We have very good reasons to doubt that this is true. We can observe the spectra, metallicity, color, mass and many other properties of a star like our own. We can detect potentially habitable, Earth-like planets around such stars by multiple, complementary methods. And soon — as in likely in the first half of this century — we’ll be able to do direct imaging and spectroscopy on these worlds and on their atmospheres, probing for biosignatures. Also, we know the difference between creation and evolution; one puts the conclusion before the evidence and one puts the evidence before the conclusion. This is the critical difference between science and non-science.
This artist’s conception portrays a collection of planet-mass objects that have been flung out of the galactic center at speeds of 20 million miles per hour (10,000 km/s). These cosmic “spitballs” formed from fragments of a star that was shredded by the galaxy’s supermassive black hole. Image credit: Mark A. Garlick/CfA.
And finally, from Sinisa Lazarek on a double-black-hole slingshot idea: “What if we had a binary BH system… which is at just the right distance for a spaceship to be able to grav. assist slingshot in between them? If one BH can slingshot a star or parts of it to 10.000km/s.. then two could probably slingshot a spaceship to something very near the speed of light, no?”

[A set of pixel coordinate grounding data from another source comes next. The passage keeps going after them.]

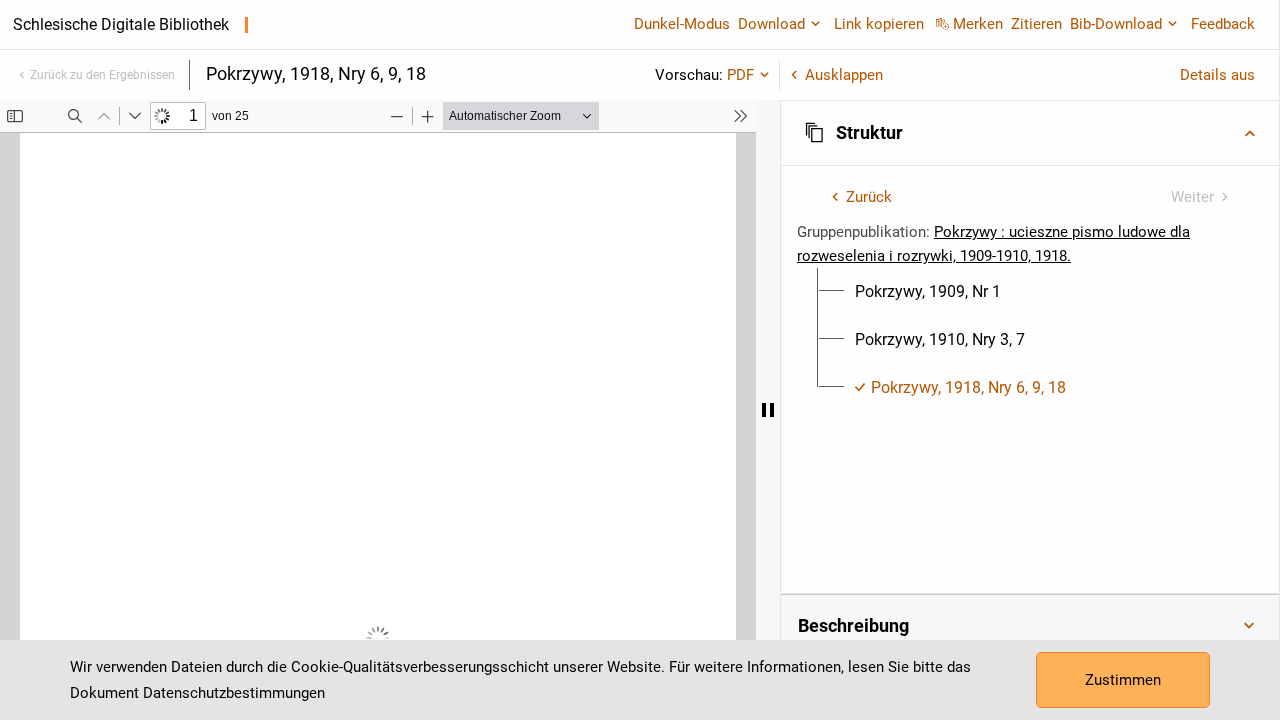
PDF (740, 75)
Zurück (869, 197)
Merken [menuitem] (978, 24)
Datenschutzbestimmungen (234, 693)
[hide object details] (768, 410)
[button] (1030, 133)
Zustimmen (1123, 680)
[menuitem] (928, 292)
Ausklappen (844, 75)
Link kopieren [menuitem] (879, 24)
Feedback (1223, 24)
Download (771, 24)
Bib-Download (1116, 24)
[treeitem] (1030, 292)
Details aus (1217, 75)
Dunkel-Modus (682, 24)
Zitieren (1036, 24)
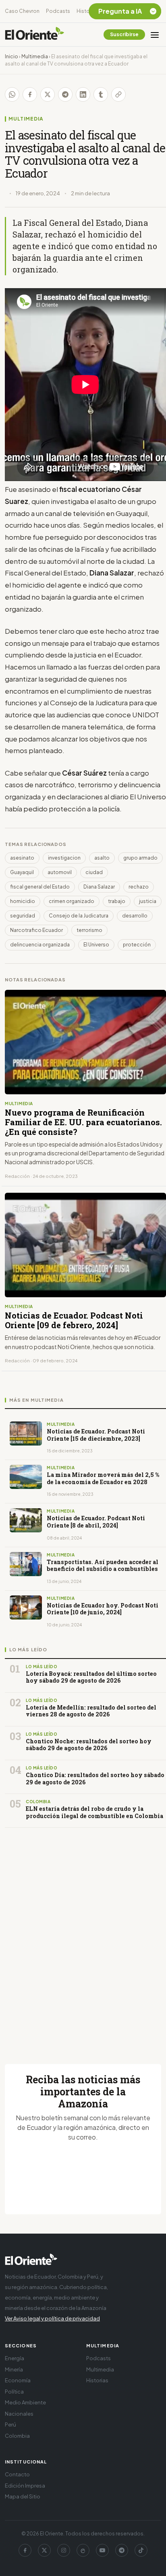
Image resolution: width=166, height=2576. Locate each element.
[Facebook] (25, 2550)
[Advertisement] (83, 1936)
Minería (14, 2369)
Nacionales (19, 2413)
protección (137, 945)
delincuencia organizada (40, 945)
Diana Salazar (99, 887)
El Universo (96, 945)
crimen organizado (71, 901)
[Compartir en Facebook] (30, 94)
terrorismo (89, 930)
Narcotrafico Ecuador (36, 930)
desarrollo (134, 916)
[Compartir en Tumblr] (100, 94)
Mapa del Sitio (22, 2496)
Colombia (17, 2436)
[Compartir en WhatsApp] (12, 94)
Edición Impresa (25, 2485)
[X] (44, 2550)
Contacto (17, 2474)
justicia (147, 901)
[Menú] (154, 34)
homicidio (22, 901)
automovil (60, 872)
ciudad (94, 872)
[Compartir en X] (47, 94)
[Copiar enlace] (118, 94)
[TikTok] (141, 2550)
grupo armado (140, 858)
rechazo (139, 887)
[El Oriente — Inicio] (34, 34)
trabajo (116, 901)
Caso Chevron (22, 11)
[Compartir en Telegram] (65, 94)
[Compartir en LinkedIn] (83, 94)
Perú (10, 2424)
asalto (102, 858)
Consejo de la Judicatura (78, 916)
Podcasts (58, 11)
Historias (87, 11)
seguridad (22, 916)
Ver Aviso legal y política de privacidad (52, 2318)
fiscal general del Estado (40, 887)
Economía (18, 2380)
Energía (14, 2358)
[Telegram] (121, 2550)
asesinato (22, 858)
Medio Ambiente (25, 2402)
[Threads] (83, 2550)
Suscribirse (124, 34)
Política (14, 2391)
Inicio (11, 56)
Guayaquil (22, 872)
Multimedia (34, 56)
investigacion (64, 858)
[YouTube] (102, 2550)
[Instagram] (63, 2550)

It depends on what you give up! How fast do you fall in; what’s your maximum velocity? What’s the maximum revolution speeds of the black holes around one another? And are you — as the star infalling in this system was — willing to jettison and destroy a large part of your mass in order to “fling” out a much smaller part at higher speeds?
Basically, you can do it, but at your own peril of the tidal forces. If the gravitational force that holds a star together isn’t enough to keep it from being torn apart by a black hole, though, I don’t like your odds! Thanks for a great week, and see you back here tomorrow for more science and more Starts With A Bang!